La Basilique du Latran a été détruite par des tremblements de terre, par des envahisseurs et par des guerres. Mais ce temple-là est indestructible, il est éternel, et c’est bon de se rappeler, frères et sœurs. Et donc, il nous rappelle que nous aussi nous pouvons, en tant que baptisés, suivre Jésus mort et ressuscité, et c’est la condition à travers laquelle Dieu nous invite à demeurer avec Lui.
Il faut passer par la mort et la résurrection. Il y a une mort, il y a une destruction qui permet de renaître. Ce n’est pas évident de l’entendre, mais c’est quelque chose que nous pouvons vivre chaque jour : mourir avec Jésus pour renaître. Et en ce sens, par notre existence, par notre propre corps, nous devenons des temples vivants - on vient de le chanter - qui sont appelés à transmettre le bon parfum du Christ. Et les Saints nous le rappellent : tous ceux que nous avons célébrés le 1er novembre nous le rappellent, et ils sont nombreux !
Alors, je le rappelle, l’Église n’est bien sûr pas seulement un édifice de pierre, mais vraiment le Corps vivant du Christ, le Christ qui en est la tête et nous sommes les membres vivants de Celui-ci, que ce soit dès la conception d’un enfant, d’où le respect d’un enfant dès la conception jusqu’à travers sa mort et jusque dans l’éternité. C’est éternel, c’est magnifique, le mal ne peut pas l’atteindre !
Je voudrais juste vous dire un petit mot sur Jésus qui peut toujours nous surprendre : on n’ pas forcément envie de le voir casser et renverser des choses, Il n’est pas très gentil là, voyez-vous… Mais, en fait, en chassant les marchands, Jésus va nous aider à la fois à regarder les choses impérissables, les choses qui se voient pas, qui ne se voient qu’avec les yeux de la Foi, celles des réalités ultra-réelles, que nous voyons qu’avec le regard de la Foi, bien au-delà bien sûr des beautés matérielles, des choses d’en bas, d’ici-bas, que nous avons aussi à respecter et à admirer, mais ne pas y rester collés, aller plus loin pour rencontrer ce temple saint où Dieu habite avec nous et dont nous pouvons déjà faire l’expérience dans la Foi. Et ne pas rester collés à toutes ces choses qui sont appelées à être détruites.

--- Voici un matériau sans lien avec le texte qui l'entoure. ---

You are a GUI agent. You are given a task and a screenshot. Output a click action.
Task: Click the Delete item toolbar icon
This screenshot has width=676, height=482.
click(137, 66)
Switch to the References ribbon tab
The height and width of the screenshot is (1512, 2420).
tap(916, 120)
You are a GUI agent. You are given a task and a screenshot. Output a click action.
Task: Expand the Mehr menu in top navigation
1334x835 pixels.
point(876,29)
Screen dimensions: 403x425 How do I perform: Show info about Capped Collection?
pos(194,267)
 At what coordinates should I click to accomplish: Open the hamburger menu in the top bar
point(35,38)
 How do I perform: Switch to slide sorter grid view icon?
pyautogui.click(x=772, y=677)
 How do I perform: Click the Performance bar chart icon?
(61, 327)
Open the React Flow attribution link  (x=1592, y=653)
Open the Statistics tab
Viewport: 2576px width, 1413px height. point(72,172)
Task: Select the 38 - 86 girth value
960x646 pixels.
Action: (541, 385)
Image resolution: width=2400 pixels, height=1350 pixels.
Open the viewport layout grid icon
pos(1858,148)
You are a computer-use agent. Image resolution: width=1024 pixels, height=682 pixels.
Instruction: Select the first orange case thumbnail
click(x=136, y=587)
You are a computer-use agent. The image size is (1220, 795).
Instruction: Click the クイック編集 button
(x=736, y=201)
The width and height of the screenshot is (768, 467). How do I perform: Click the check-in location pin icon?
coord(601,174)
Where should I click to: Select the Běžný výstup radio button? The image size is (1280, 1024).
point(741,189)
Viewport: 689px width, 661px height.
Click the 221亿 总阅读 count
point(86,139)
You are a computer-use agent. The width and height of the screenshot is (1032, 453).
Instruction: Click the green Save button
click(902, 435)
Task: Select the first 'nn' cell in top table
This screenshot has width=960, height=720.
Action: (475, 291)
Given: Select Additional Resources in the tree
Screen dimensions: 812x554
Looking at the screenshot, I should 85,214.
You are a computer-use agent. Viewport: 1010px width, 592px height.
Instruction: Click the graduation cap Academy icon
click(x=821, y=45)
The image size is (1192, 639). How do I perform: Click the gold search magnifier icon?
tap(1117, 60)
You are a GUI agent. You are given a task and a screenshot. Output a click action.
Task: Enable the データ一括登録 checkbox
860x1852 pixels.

Ce monastère, un jour, disparaîtra. Enfin, c’est comme ça, mais le corps du Christ, non.
Et puis, deuxième chose, voyez, quand Jésus parle du fait de marchander avec Dieu, il y aurait beaucoup de choses à dire, au-delà des questions de bougies ou de commerce, d’argent, bien sûr, je pense que Jésus ici nous rappelle quelque chose de beaucoup plus important. Il voudrait nous rappeler que nous avons à apprendre à moins marchander dans la prière. Nous marchandons tous, moi aussi, c’est comme ça parce qu’on est humain. Mais apprendre, voyez, à moins marchander et à rentrer dans une forme de gratuité. C’est ce que Jésus nous invite à vivre dans ce temple saint. Laissons Dieu être davantage Dieu dans ma vie, descendre un peu plus de mes égoïsmes - enfin, ils sont toujours un peu là pour nous talonner, mais on peut y travailler. Et je me suis dit, tiens, il y a une belle prière que j’aime beaucoup, très forte en ce sens, c’est la prière d’abandon de Charles de Foucauld. Reprenez cette magnifique prière totalement gratuite, un peu folle mais très belle, qui pourrait peut-être nous aider à entrer un peu plus dans une relation de avec Jésus, plus gratuite, voyez, apprendre à louer Dieu dans sa bonté avant de demander quelque chose.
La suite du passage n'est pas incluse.